A ausência de norma específica não pode impor à Administração um atuar em desconformidade com o Princípio da Moralidade Administrativa, muito menos exigir-lhe o sacrifício dos interesses públicos que estão sob sua guarda.
Em obediência ao Princípio da Legalidade, não pode o aplicador do direito negar eficácia aos muitos princípios que devem modelar a atuação do Poder Público.

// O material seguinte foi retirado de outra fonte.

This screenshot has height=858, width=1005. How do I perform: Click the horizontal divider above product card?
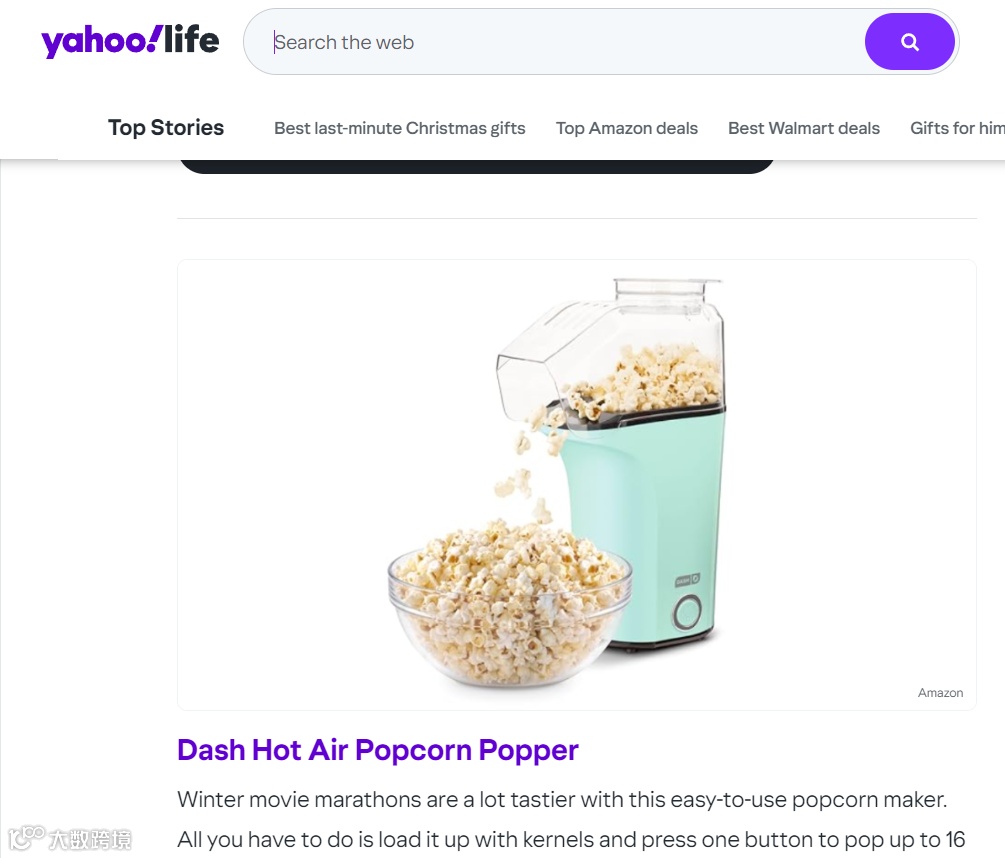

Assim, permitir-se que uma empresa constituída com desvio de finalidade, com abuso de forma e nítida fraude à lei, venha a participar, por meio do seu representante de processos licitatórios, abrindo-se a possibilidade de que a mesma volte a tomar parte de outro contrato firmado com o Poder Público, afronta os mais comezinhos princípios do direito administrativo, em especial, ao da Moralidade Administrativa e ao da Indisponibilidade dos Interesses Tutelados pelo Poder Público.
E é neste contexto, que a melhor doutrina e a jurisprudência entendem que deva ser superada a personalidade jurídica como forma de atingir o patrimônio particular do sócio constituinte da pessoa jurídica.
Apresento uma decisão do STJ, aplicando a desconsideração em âmbito administrativo, proferida em mandado de segurança impetrado pela empresa G. E. G. MÓVEIS E EQUIPAMENTOS LTDA. contra ato do Secretário de Estado da Bahia que lhe estendeu os efeitos da declaração de inidoneidade para licitar emitida contra a empresa COMBAIL Ltda. por entender que compunham grupo de fato, a saber:
“ADMINISTRATIVO. RECURSO ORDINÁRIO EM MANDADO DE SEGURANCA. LICITAÇÃO. SANÇÃO DE INIDONEIDADE PARA LICITAR. EXTENSÃO DE EFEITOS À SOCIEDADE COM O MESMO OBJETO SOCIAL, MESMOS SÓCIOS E MESMO ENDEREÇO. FRAUDE À LEI E ABUSO DE FORMA. DESCONSIDERAÇÃO DA PERSONALIDADE JURÍDICA NA ESFERA ADMINISTRATIVA, POSSIBILIDADE. PRINCÍPIO DA MORALIDADE ADMINISTRATIVA E DA INDISPONIBILIDADE DOS INTERESSES PÚBLICOS.
- A constituição de nova sociedade, com o mesmo objeto social, com os mesmos sócios e com o mesmo endereço, em substituição a outra declarada inidônea para licitar com a Administração Pública Estadual, com o objetivo de burlar a aplicação da sanção administrativa, constitui abuso de forma e fraude à Lei de Licitações, Lei n.º 8.666/93, de modo a possibilitar a aplicação da teoria da desconsideração da personalidade jurídica para estenderem-se os efeitos da sanção administrativa à nova sociedade constituída.
- A Administração Pública pode, em observância ao princípio da moralidade administrativa e da indisponibilidade dos interesses públicos tutelados, desconsiderar a personalidade jurídica de sociedade constituída com abuso de forma e fraude à lei, desde que facultado ao administrado o contraditório e a ampla defesa em processo administrativo regular.”.
Assim, fica evidente que a personalidade conferida às pessoas jurídicas tem o condão de estimular a economia, incentivando os empreendedores a investirem nas atividades exploradas e jamais as utilizarem como blindagem às suas falcatruas.
Objetiva-se com a personificação do ente coletivo que a pessoa jurídica seja conduzida de modo a concretizar a sua função social, seguindo os preceitos legais, contratuais, estatutários e éticos, respeitando sempre a boa-fé objetiva nos negócios jurídicos celebrados.
A sua utilização subversiva pelo seu sócio, o que é vedado legalmente, tem como agravante o fato de na maioria das vezes vir acompanhada de esvaziamento patrimonial ou mesmo desvio das vantagens econômica dos negócios jurídicos celebrados em nome da sociedade personificada para o seu constituinte.
Deste modo, entendo que o instituto da Disregard Doctrine deve ser aplicado no Direito Administrativo, pois além de ser válido, há que se demonstrar a eficácia da reprimenda imposta.